Phylogenetic analysis
For general phylogenetic purposes, we compared MIRU-VNTR types against
those (> 8,000 isolates) in general global MIRU-VNTR
datasets and specific Beijing databases
(Merker et al., 2015;
Mestre et al., 2011).
For the phylogenetic analysis, WGS reads were aligned to the M.
tuberculosis H37Rv (NC_000962.3) genome sequence with Bowtie 2
(Langmead & Salzberg, 2012). SAMtools
v.0.1.18 and FreeBayes v.1.1.0 were used for variant calling
(Koboldt et al., 2012;
Marth, 2012). For FreeBayes, SNPs with a
minimum mapping quality of 20, minimum coverage of 10 and alternate
fraction of 0.9 were taken.
SNPs from our WGS data were compared against global NGS
collections (> 9,000 downloaded MTB genomes)
(Shitikov et al., 2017). For more
specific analysis within the Beijing lineage, we compared WGS data
against 200 strains corresponding to the L2.2.5/Asian African 3 subgroup
(Supplementary Table).

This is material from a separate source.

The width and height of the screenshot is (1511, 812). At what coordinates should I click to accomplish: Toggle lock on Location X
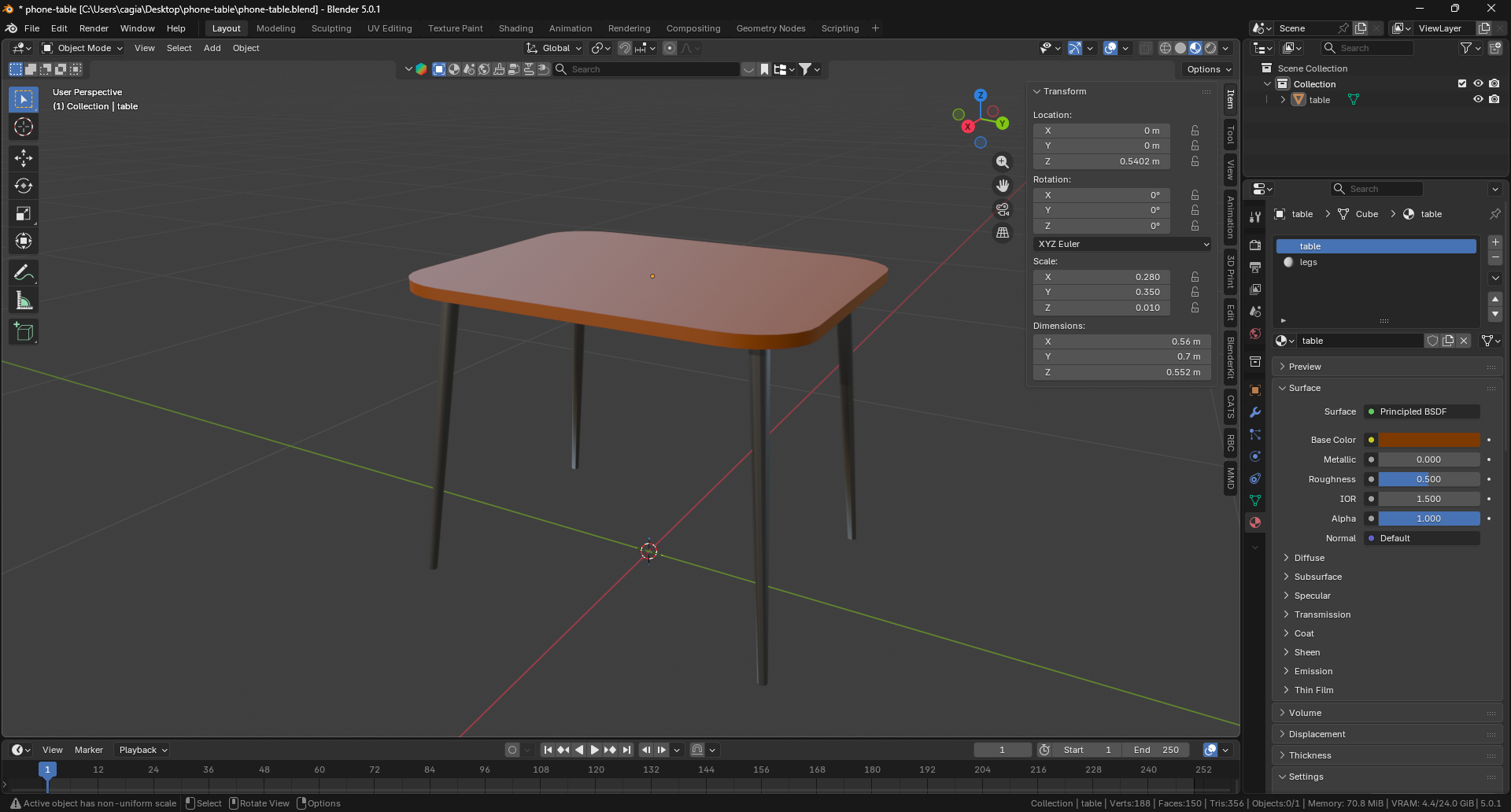[1195, 131]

The phylogenetic tree was built based on overall
SNPs after excluding repetitive, mobile elements, PE-PPE-PE_RGRS,
drug-resistance associated genes, and artifact SNPs linked to indels
using RAxML v8.2.11 (Stamatakis, 2014)
under a GTR-CAT model with ascertainment bias correction. A subset of
genomes of the L2.2.3/Asia Ancestral sublineage was taken as an
outgroup. A smaller subset (clade including the Panama and Vietnamese
isolates) was used for aligning and identifying the 858 SNP positions.

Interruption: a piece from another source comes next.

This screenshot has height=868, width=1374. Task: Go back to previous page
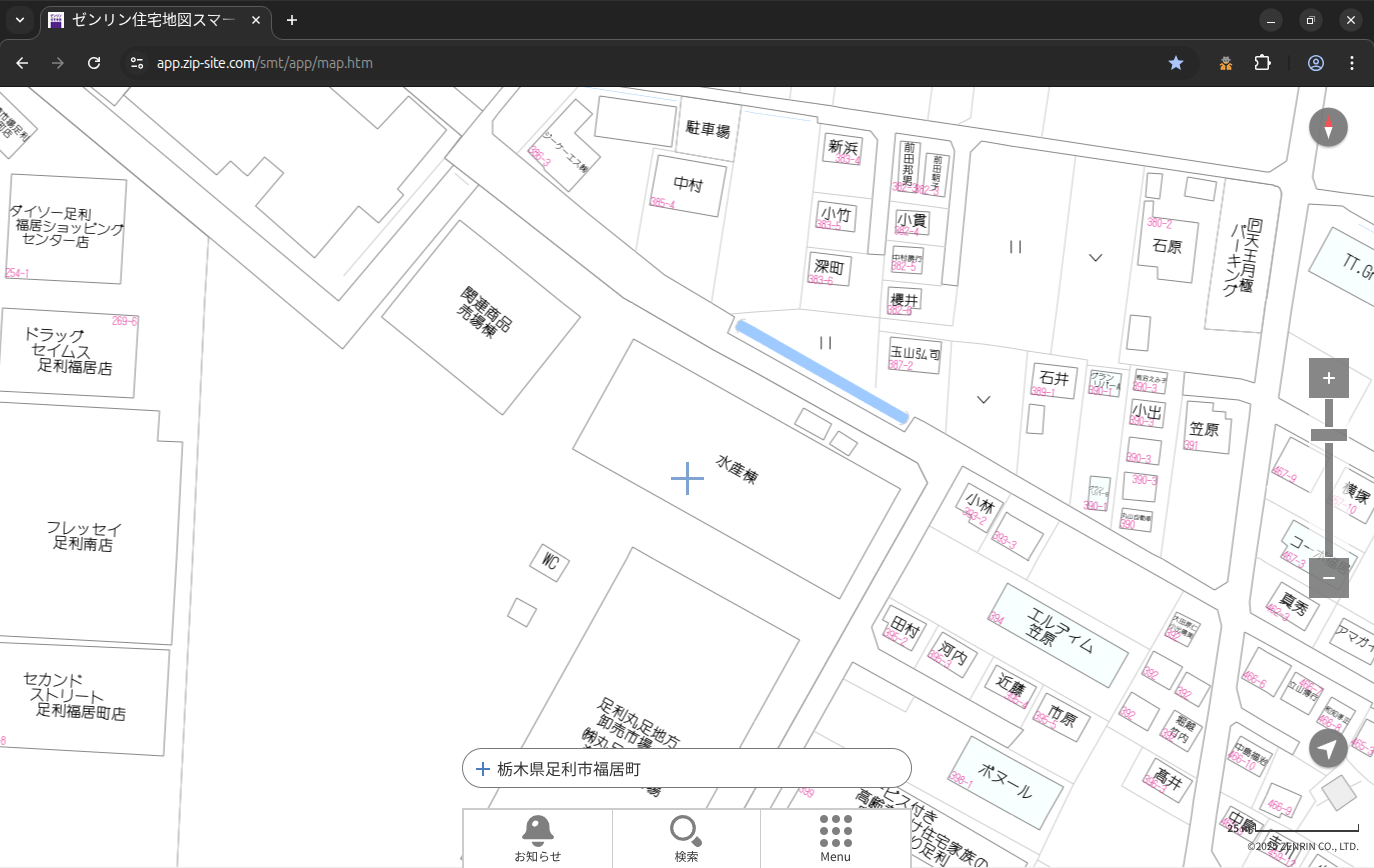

Bayesian analysis of molecular sequences (BEAST) of three independent
chains of 100 mio iterations (using evolutionary models: GTR, molecular
clock, UCLD, population mode, and GMFR, Skyride) was performed. Three
chains converged after about two mio iterations (considered burn-in and
removed) and were combined into a single dataset that was then used to
construct the maximum clade credibility tree.